# Task goal
Can you reproduce each of the records below line for line, with nothing changed?

# Rows of pointing data
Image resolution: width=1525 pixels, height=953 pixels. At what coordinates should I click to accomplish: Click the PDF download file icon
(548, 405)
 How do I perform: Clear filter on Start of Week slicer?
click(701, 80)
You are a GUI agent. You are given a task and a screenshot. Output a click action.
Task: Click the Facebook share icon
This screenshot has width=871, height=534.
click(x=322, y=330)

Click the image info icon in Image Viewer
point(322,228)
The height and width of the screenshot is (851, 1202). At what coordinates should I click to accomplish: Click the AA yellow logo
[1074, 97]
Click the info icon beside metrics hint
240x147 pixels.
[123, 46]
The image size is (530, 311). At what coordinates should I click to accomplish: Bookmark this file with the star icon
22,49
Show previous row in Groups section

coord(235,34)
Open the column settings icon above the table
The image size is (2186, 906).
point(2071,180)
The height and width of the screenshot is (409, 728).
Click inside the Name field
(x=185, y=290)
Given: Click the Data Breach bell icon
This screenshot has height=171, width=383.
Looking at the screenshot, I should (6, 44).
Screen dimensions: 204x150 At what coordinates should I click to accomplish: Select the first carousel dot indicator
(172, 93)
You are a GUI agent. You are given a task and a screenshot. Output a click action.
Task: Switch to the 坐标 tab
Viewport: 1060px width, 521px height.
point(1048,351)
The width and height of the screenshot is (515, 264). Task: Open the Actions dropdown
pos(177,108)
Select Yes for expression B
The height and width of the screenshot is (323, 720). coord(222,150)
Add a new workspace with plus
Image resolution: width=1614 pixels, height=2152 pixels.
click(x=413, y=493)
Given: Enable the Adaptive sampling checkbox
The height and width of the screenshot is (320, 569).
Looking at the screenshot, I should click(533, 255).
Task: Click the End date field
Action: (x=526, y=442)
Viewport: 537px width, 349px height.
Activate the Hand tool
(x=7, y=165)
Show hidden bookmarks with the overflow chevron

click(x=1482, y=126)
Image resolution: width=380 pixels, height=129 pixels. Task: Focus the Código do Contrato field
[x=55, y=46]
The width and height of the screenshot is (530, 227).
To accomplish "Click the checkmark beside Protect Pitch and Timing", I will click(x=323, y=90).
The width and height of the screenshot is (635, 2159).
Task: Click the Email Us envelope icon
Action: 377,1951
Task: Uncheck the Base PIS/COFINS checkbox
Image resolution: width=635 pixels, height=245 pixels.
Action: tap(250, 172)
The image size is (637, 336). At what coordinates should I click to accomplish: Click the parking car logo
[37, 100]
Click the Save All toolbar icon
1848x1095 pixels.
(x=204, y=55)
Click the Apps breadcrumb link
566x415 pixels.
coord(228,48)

# Output for this exercise
Image resolution: width=1525 pixels, height=953 pixels. At what coordinates should I click to accomplish: Click the PDF download file icon
(548, 405)
 How do I perform: Clear filter on Start of Week slicer?
click(701, 80)
You are a GUI agent. You are given a task and a screenshot. Output a click action.
Task: Click the Facebook share icon
This screenshot has width=871, height=534.
click(x=322, y=330)

Click the image info icon in Image Viewer
point(322,228)
The height and width of the screenshot is (851, 1202). At what coordinates should I click to accomplish: Click the AA yellow logo
[1074, 97]
Click the info icon beside metrics hint
240x147 pixels.
[123, 46]
The image size is (530, 311). At what coordinates should I click to accomplish: Bookmark this file with the star icon
22,49
Show previous row in Groups section

coord(235,34)
Open the column settings icon above the table
The image size is (2186, 906).
point(2071,180)
The height and width of the screenshot is (409, 728).
Click inside the Name field
(x=185, y=290)
Given: Click the Data Breach bell icon
This screenshot has height=171, width=383.
Looking at the screenshot, I should (6, 44).
Screen dimensions: 204x150 At what coordinates should I click to accomplish: Select the first carousel dot indicator
(172, 93)
You are a GUI agent. You are given a task and a screenshot. Output a click action.
Task: Switch to the 坐标 tab
Viewport: 1060px width, 521px height.
point(1048,351)
The width and height of the screenshot is (515, 264). Task: Open the Actions dropdown
pos(177,108)
Select Yes for expression B
The height and width of the screenshot is (323, 720). coord(222,150)
Add a new workspace with plus
Image resolution: width=1614 pixels, height=2152 pixels.
click(x=413, y=493)
Given: Enable the Adaptive sampling checkbox
The height and width of the screenshot is (320, 569).
Looking at the screenshot, I should click(533, 255).
Task: Click the End date field
Action: (x=526, y=442)
Viewport: 537px width, 349px height.
Activate the Hand tool
(x=7, y=165)
Show hidden bookmarks with the overflow chevron

click(x=1482, y=126)
Image resolution: width=380 pixels, height=129 pixels. Task: Focus the Código do Contrato field
[x=55, y=46]
The width and height of the screenshot is (530, 227).
To accomplish "Click the checkmark beside Protect Pitch and Timing", I will click(x=323, y=90).
The width and height of the screenshot is (635, 2159).
Task: Click the Email Us envelope icon
Action: 377,1951
Task: Uncheck the Base PIS/COFINS checkbox
Image resolution: width=635 pixels, height=245 pixels.
Action: tap(250, 172)
The image size is (637, 336). At what coordinates should I click to accomplish: Click the parking car logo
[37, 100]
Click the Save All toolbar icon
1848x1095 pixels.
(x=204, y=55)
Click the Apps breadcrumb link
566x415 pixels.
coord(228,48)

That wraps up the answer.